== Exercise description ==
Transcribe the passage of the bald eagle bird flu article starting at "A bald eagle" and ending at "Department of Agriculture.".

== Document excerpt ==

Bald Eagles

Highly pathogenic avian influenza EA H5N1 affecting domestic and wild birds

A bald eagle is shown being treated at the Wisconsin Humane Society in Milwaukee.  The bird was found flightless on Friday in Bay View.  It is believed to be part of a pair that built a nest in the neighborhood.

The 2021-22 bird flu epidemic in North America is already the worst in seven years among US domestic flocks and evidence is mounting that it could be the deadliest ever documented among wild birds in America, including bald eagles.

The highly pathogenic avian influenza (HPAI) strain, called EA H5N1, has been circulating since late 2021. It had been detected in 38 states as of Monday, according to the US Department of Agriculture.

So far about 38 million domestic birds died in the outbreak, primarily through depopulations in infected poultry farms, according to federal figures.

This is the largest since 2015, when the H5N2 subtype of HPAI affected an estimated 49 million domestic birds. At a cost of $1 billion, the outbreak was the costliest animal health emergency in US history, according to the USDA.

The balance sheet of wild birds is much more difficult to assess.

During the last major avian flu outbreak, 98 HPAI-positive wild birds were detected between December 2014 and June 2015, according to the USDA. Most were waterfowl captured by hunters in the Pacific Flyway.

This number has increased more than 10 times in wild birds during the current epidemic, according to USDA figures released on Monday.

Of the 1,156 wild birds documented with bird flu in the past six months, three states have more than 100 cases (212 in North Dakota, 143 in North Carolina and 108 in Florida); Wisconsin had 51.

A map shows the 38 states with 2022 detections of highly pathogenic avian influenza (HPAI) in wild birds.

But wildlife experts say the number of birds tested is a tiny fraction of the number likely to be affected by the disease.

“It’s just not possible to find every diseased bird in the wild,” said Sumner Matteson, an avian ecologist with the Wisconsin Department of Natural Resources. “The tests tell us the disease is there, but not how many birds have it. The trend this year is certainly concerning.”

== Data section ==
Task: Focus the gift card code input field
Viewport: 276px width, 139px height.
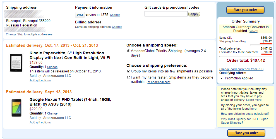Action: 166,14
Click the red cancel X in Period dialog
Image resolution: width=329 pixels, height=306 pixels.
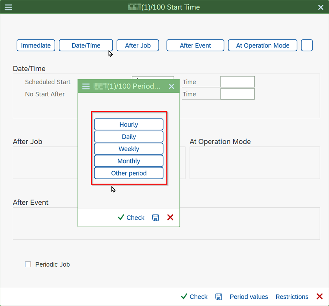pyautogui.click(x=170, y=217)
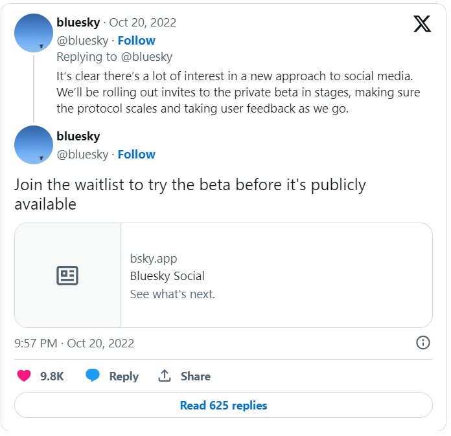Click the Reply label text
The image size is (451, 436).
pyautogui.click(x=124, y=376)
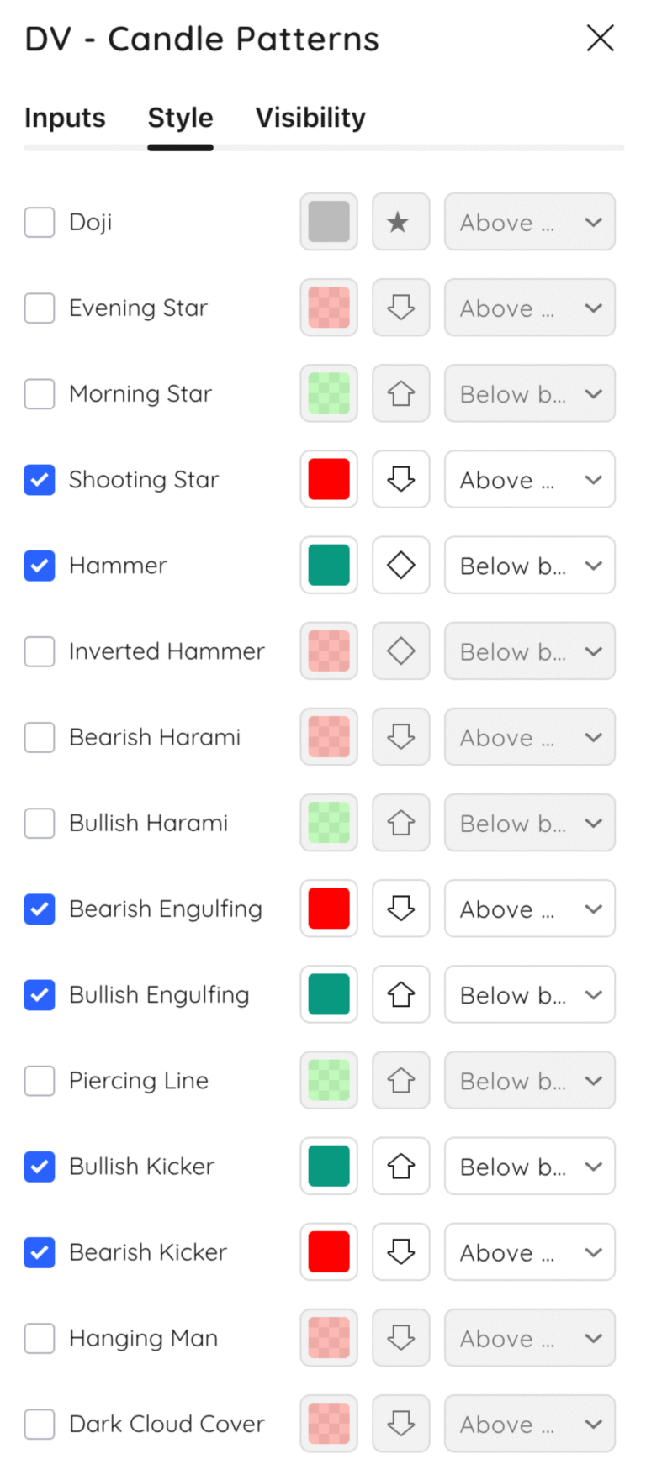Close the Candle Patterns settings dialog
The width and height of the screenshot is (646, 1475).
[x=600, y=38]

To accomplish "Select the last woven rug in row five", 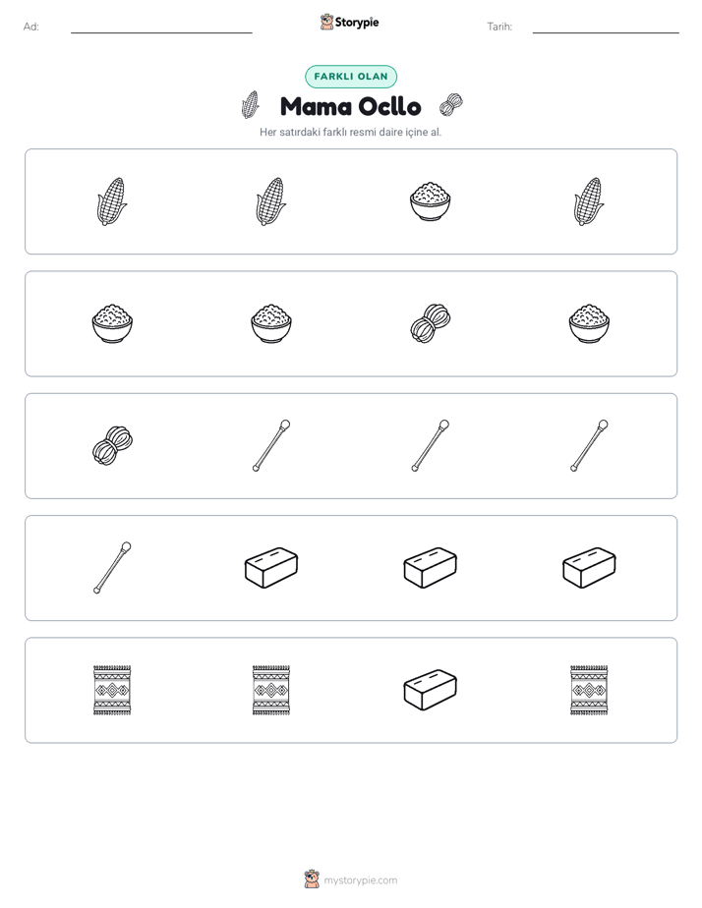I will (x=589, y=690).
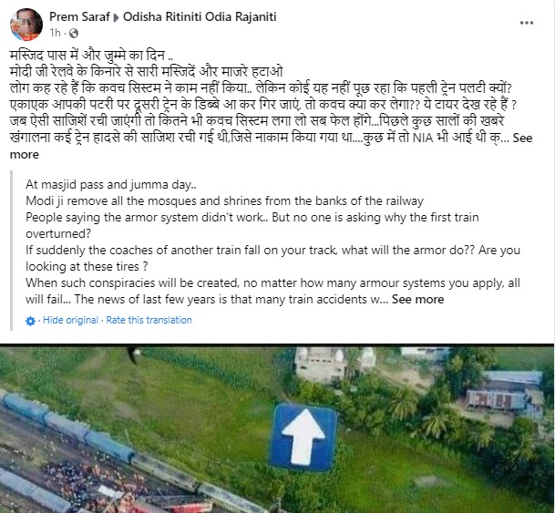This screenshot has width=555, height=513.
Task: Hide the original post text
Action: coord(70,320)
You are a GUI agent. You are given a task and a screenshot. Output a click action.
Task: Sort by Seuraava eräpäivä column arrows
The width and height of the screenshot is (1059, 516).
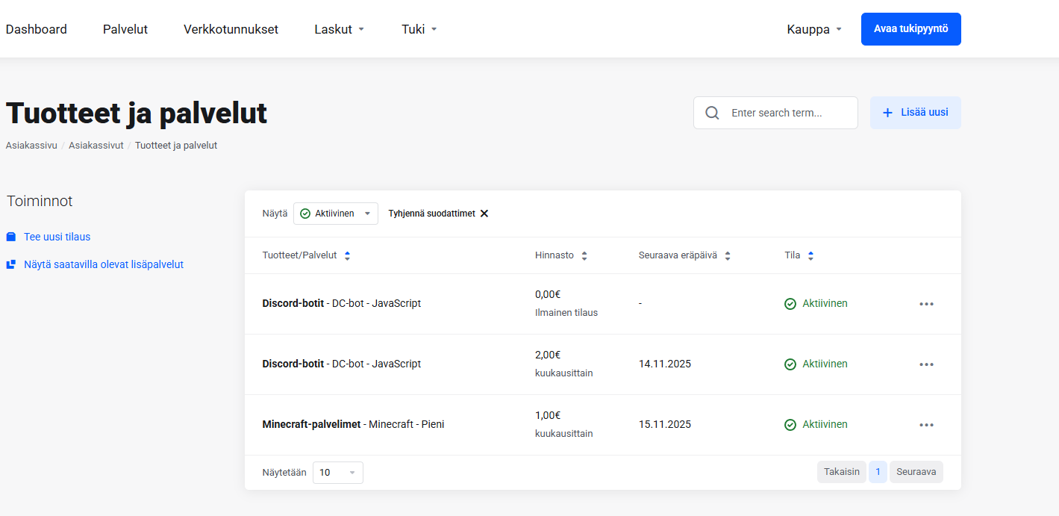(728, 255)
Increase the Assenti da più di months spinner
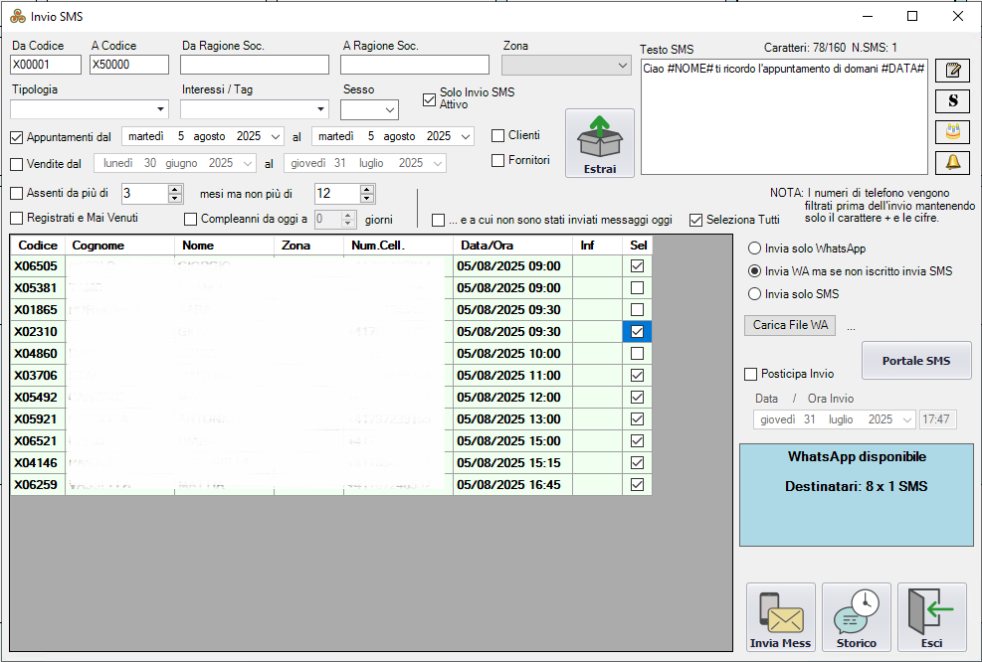This screenshot has height=662, width=982. coord(175,189)
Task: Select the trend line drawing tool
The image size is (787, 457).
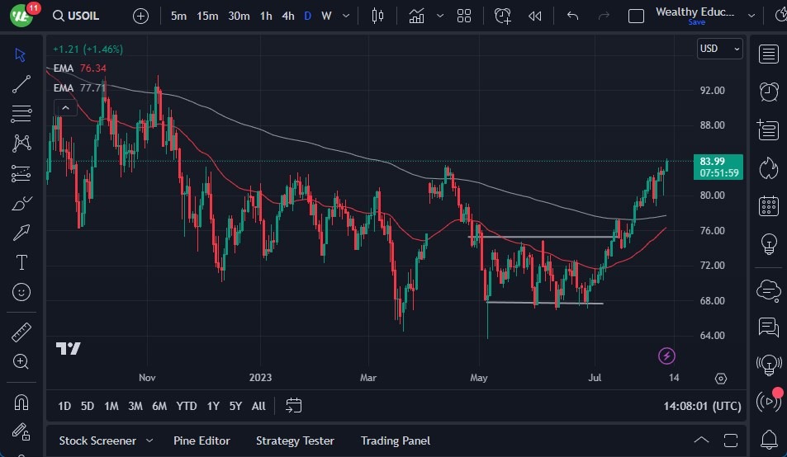Action: 21,83
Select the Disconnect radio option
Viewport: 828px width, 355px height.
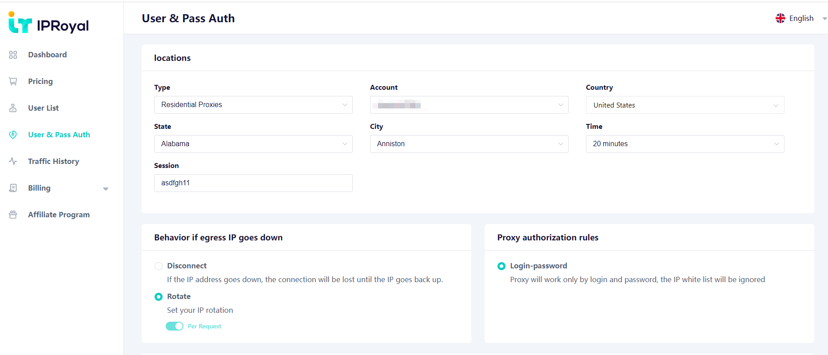(x=159, y=266)
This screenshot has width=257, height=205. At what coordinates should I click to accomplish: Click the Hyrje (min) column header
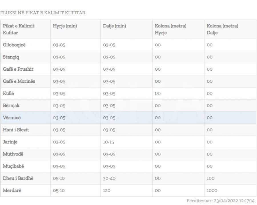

== Response area ==
A bald eagle is shown being treated at the Wisconsin Humane Society in Milwaukee.  The bird was found flightless on Friday in Bay View.  It is believed to be part of a pair that built a nest in the neighborhood.

The 2021-22 bird flu epidemic in North America is already the worst in seven years among US domestic flocks and evidence is mounting that it could be the deadliest ever documented among wild birds in America, including bald eagles.

The highly pathogenic avian influenza (HPAI) strain, called EA H5N1, has been circulating since late 2021. It had been detected in 38 states as of Monday, according to the US Department of Agriculture.